In the years since LBJ, his programs have lifted millions upon millions out of desperate situations. Unfortunately, we have lost the focus we once had. Today in Congress, some of my colleagues seem to have launched the opposite of the War on Poverty; they have launched a battle against our anti-poverty programs.
Or perhaps more tragically, they seem to be fighting a war against the poor.
Many of my colleagues in Congress endeavor to chip away at safety-net funding, eroding budgets little by little, until we are left with programs that are less effective at eradicating need — and then the critics somehow find the nerve to pass judgment on the value of the programs!
Obviously, we haven’t eliminated poverty in this country.

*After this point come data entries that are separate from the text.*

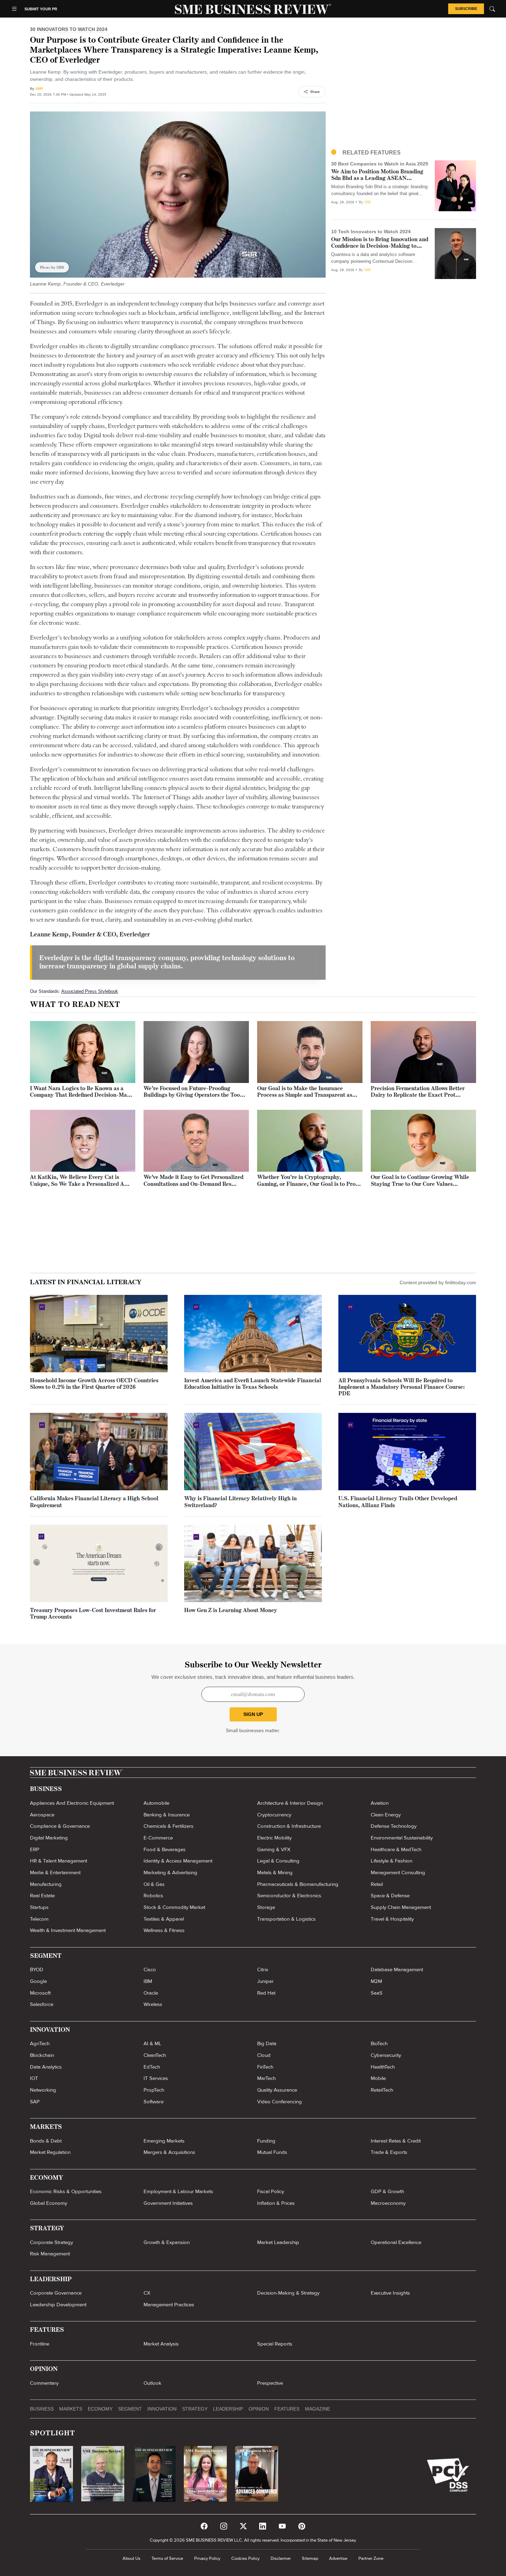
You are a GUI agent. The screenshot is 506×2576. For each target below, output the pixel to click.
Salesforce (41, 2004)
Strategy (195, 2409)
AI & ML (152, 2043)
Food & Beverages (165, 1849)
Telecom (39, 1919)
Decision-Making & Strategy (288, 2293)
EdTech (152, 2067)
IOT (34, 2078)
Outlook (152, 2383)
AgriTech (40, 2043)
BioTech (379, 2043)
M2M (376, 1981)
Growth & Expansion (167, 2242)
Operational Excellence (396, 2242)
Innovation (162, 2409)
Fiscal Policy (270, 2191)
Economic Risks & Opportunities (66, 2191)
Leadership (228, 2409)
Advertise (338, 2558)
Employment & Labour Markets (178, 2191)
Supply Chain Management (401, 1907)
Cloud (264, 2055)
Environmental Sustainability (402, 1838)
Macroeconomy (388, 2203)
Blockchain (42, 2055)
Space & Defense (390, 1895)
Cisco (150, 1969)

In fact, we have done some backsliding since the Great Recession.
According to recent poverty figures nearly 1 in 5 families in the U.S. struggle to meet one or more of their nine basic needs.
“Basic needs” include such necessities as utilities, rent or mortgage, seeing a doctor, and having enough food. Too many children live in these households.
In my district, and districts across the country, I hear tragic stories of food insecurity and its effects on kids.
What’s worse, Census data show that financial strain actually increased between 2005 and 2011.
We have a multitude of evidence demonstrating that poverty’s roots are deep and entrenched.
These programs have been proven to work and lift people out of poverty. But somehow, they have developed enemies.
Our anti-poverty programs face threats on the federal, state, and local level, day in and day out. Families’ benefits for the Supplemental Nutrition Assistance Program (SNAP, formerly known as food stamps) were just reduced in November, and the House of Representatives passed a Farm Bill this year that would cut almost 4 million people off the program.
Governors across the country, including Governor Scott Walker, have chosen to refuse free funding to expand Medicaid — undermining the program, and undermining the Affordable Care Act in the process.
Now House Republicans aren’t committed to extending unemployment insurance benefits — in spite of the fact that many of our unemployed are now in the “long-term” category, since they have been seeking a job for 27 weeks or longer.
It’s time for us to remember the words of LBJ. I hope we all take a moment, on this 50th anniversary, to recall that once upon a time, our political leaders proudly worked to end poverty — instead of proudly campaigning on promises to erode antipoverty programs.
We must reawaken our desire to help those in need and open our eyes to the reality of life for the poor.
Let’s join together and recommit ourselves to finishing President Johnson’s mission.